Data for processing: Begin

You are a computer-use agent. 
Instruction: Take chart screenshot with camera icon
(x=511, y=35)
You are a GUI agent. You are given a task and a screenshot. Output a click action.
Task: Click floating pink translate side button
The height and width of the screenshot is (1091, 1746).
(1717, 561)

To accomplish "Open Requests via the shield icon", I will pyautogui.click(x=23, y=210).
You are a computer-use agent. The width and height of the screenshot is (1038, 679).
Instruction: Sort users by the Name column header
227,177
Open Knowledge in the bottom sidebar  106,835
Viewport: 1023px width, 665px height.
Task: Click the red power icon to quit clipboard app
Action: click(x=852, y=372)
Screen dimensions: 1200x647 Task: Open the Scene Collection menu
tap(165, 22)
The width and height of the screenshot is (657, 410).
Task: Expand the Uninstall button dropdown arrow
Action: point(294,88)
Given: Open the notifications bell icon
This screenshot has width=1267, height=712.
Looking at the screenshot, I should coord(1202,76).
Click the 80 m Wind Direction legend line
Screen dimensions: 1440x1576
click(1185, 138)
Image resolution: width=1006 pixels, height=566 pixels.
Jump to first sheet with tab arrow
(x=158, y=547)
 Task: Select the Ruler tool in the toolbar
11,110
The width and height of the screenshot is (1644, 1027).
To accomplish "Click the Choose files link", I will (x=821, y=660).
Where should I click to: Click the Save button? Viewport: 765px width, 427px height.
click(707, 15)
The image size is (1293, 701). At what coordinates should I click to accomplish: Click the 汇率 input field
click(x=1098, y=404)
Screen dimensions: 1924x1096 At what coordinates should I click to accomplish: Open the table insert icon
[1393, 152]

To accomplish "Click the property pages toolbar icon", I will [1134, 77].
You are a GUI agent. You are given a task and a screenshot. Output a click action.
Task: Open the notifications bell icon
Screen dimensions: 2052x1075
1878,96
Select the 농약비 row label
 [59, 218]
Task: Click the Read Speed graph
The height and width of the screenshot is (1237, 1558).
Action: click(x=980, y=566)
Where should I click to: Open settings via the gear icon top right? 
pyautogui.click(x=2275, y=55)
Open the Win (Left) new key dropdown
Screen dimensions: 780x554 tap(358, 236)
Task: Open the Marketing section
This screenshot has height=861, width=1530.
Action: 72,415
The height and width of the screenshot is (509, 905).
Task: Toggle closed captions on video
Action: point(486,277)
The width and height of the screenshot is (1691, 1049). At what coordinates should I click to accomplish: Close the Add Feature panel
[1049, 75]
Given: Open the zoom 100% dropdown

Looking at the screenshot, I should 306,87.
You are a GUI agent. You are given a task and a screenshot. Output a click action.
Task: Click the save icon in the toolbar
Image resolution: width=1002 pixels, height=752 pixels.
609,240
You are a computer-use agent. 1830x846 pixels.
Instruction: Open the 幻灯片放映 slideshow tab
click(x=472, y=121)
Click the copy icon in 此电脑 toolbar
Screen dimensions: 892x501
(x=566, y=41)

Data for processing: End

### Action item
Using the records above, please retype only the run of lines from the line holding "Task: Click the save icon in the toolbar" through the last line, both ends included.

### Output for this exercise
Task: Click the save icon in the toolbar
Image resolution: width=1002 pixels, height=752 pixels.
609,240
You are a computer-use agent. 1830x846 pixels.
Instruction: Open the 幻灯片放映 slideshow tab
click(x=472, y=121)
Click the copy icon in 此电脑 toolbar
Screen dimensions: 892x501
(x=566, y=41)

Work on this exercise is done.